[Stored data entries]
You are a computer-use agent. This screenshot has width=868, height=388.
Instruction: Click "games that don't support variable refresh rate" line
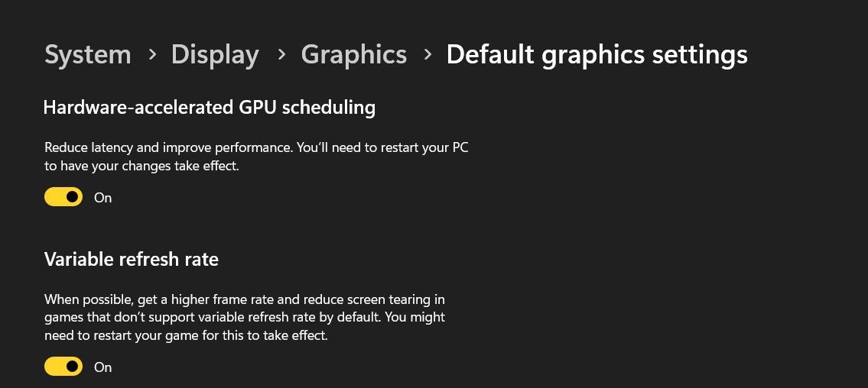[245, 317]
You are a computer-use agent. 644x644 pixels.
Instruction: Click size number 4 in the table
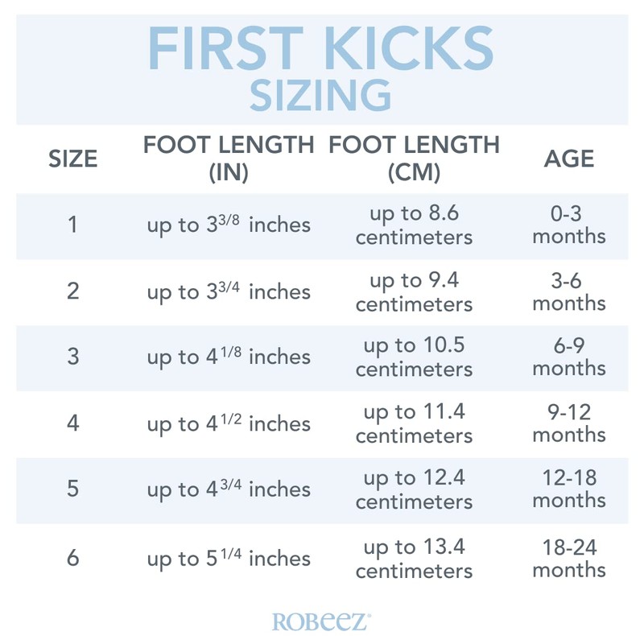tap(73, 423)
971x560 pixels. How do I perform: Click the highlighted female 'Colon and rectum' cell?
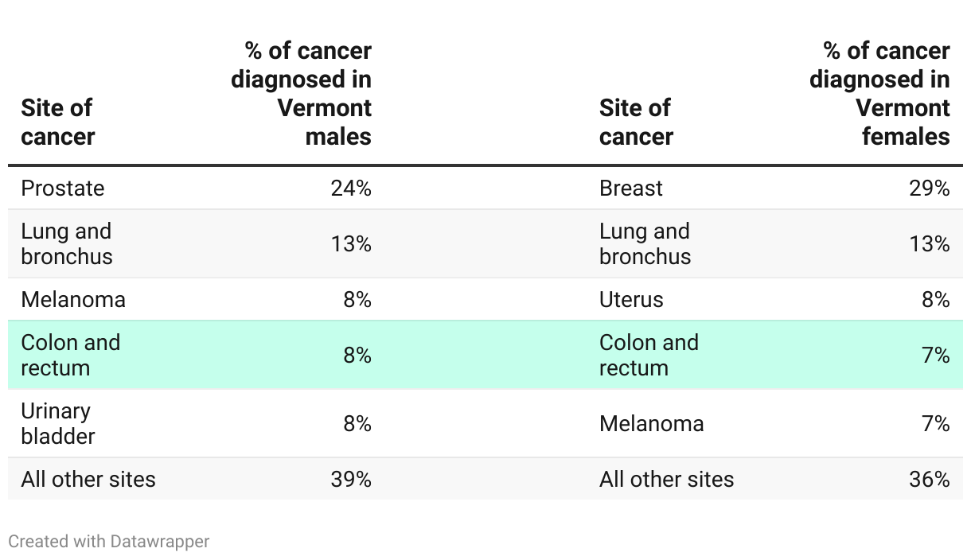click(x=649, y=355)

> [What the task requires]:
The result should be every line that contains "computer", copied from the entries.

> [Task output]:
You are a computer-use agent. This screenshot has width=868, height=388.
You are a computer-use agent. 644x644 pixels.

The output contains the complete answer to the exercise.